The memorandum also requires agencies to ensure that entities that have access to PII in relation to a federal grant have “procedures in place to respond to a breach and include terms and conditions requiring the recipient to notify the Federal awarding agency in the event of a breach.”

In addition to the contractual requirements outlined above, the policy also sets forth minimum requirements for agencies to prepare for and respond to breaches.  The policy requires agencies to develop and implement a breach response plan and describes the required elements of such a plan, including the identification of the members of a breach response team, plans for providing any appropriate notification, and procedures for risk assessment and mitigation.  According to the policy, agencies must hold annual tabletop exercises and conduct an annual review of the breach response plan.  The policy also states that agencies should arrange for appropriate logistical and technical support, such as forensic experts or call center support, in advance of a breach.

The policy applies to all breaches, regardless of medium (including hard-copy information), and specifically notes that individuals should report any suspected breaches and should not wait for confirmation of a breach to report it.  Once a breach has been reported, the policy states that the agency should respond in accordance with its breach response plan.  The policy requires agencies to comply with applicable breach notification requirements, but notes that agencies should balance the need for transparency against the dangers of over-notification in determining whether providing notification would benefit the affected individuals.

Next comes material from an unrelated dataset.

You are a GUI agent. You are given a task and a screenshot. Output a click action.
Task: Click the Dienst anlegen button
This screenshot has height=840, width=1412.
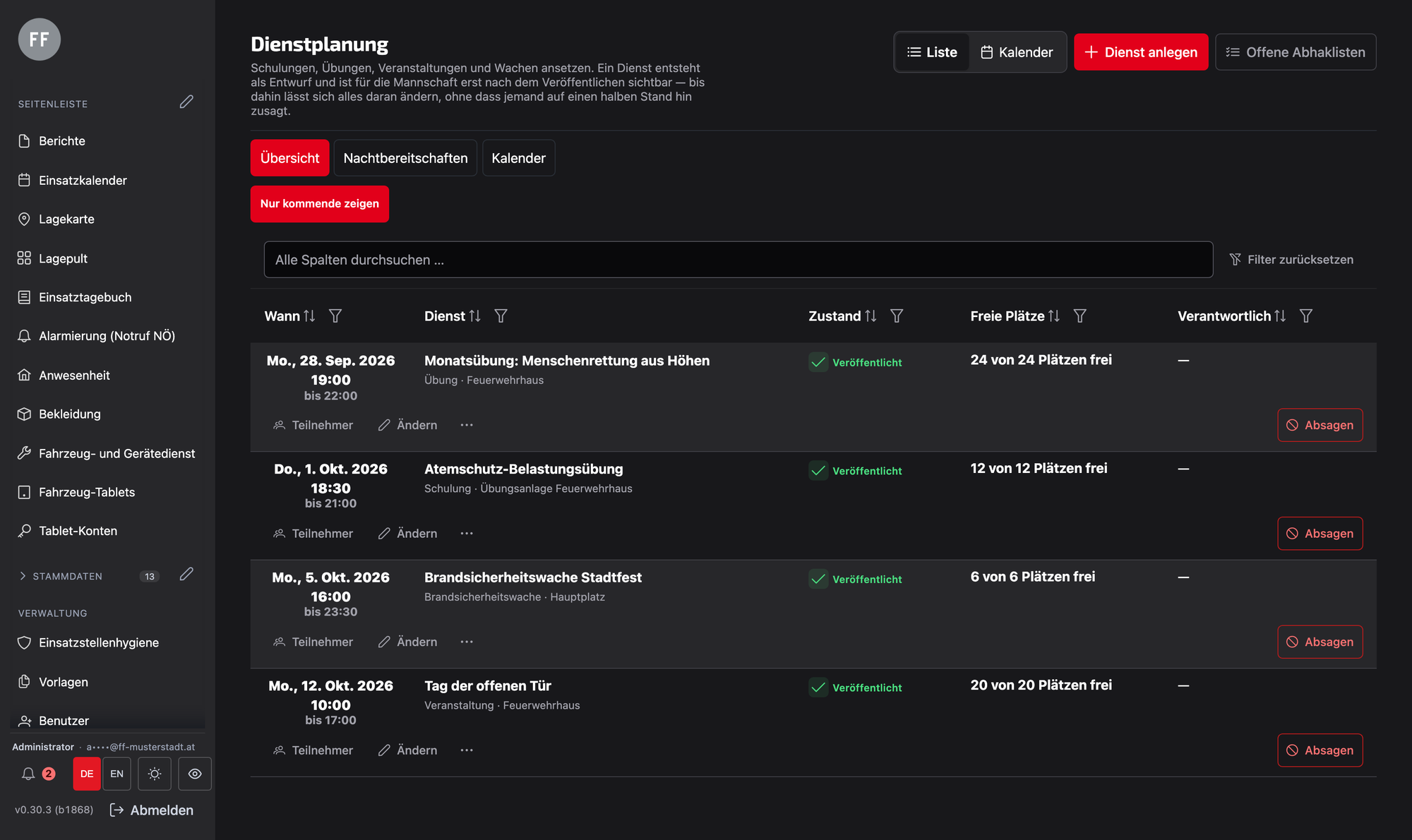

The policy also requires agencies to track and document all breach responses.  In furtherance of this requirement, an appendix to the policy includes a model internal reporting template to track breaches and any notifications provided as a result.  If the agency reports a breach to Congress, the policy requires the agency to convene its breach response team to review its response to the breach and any “lessons learned” as a result of the response.

Per the policy, agencies must submit an updated breach response plan that complies with the policy within 180 days of the policy’s issuance on January 3rd.  Contractors that handle PII on behalf of agencies, or use or maintain agency information systems, should prepare to comply with new breach-related contractual provisions in accordance with the policy’s requirements for certain federal contracts.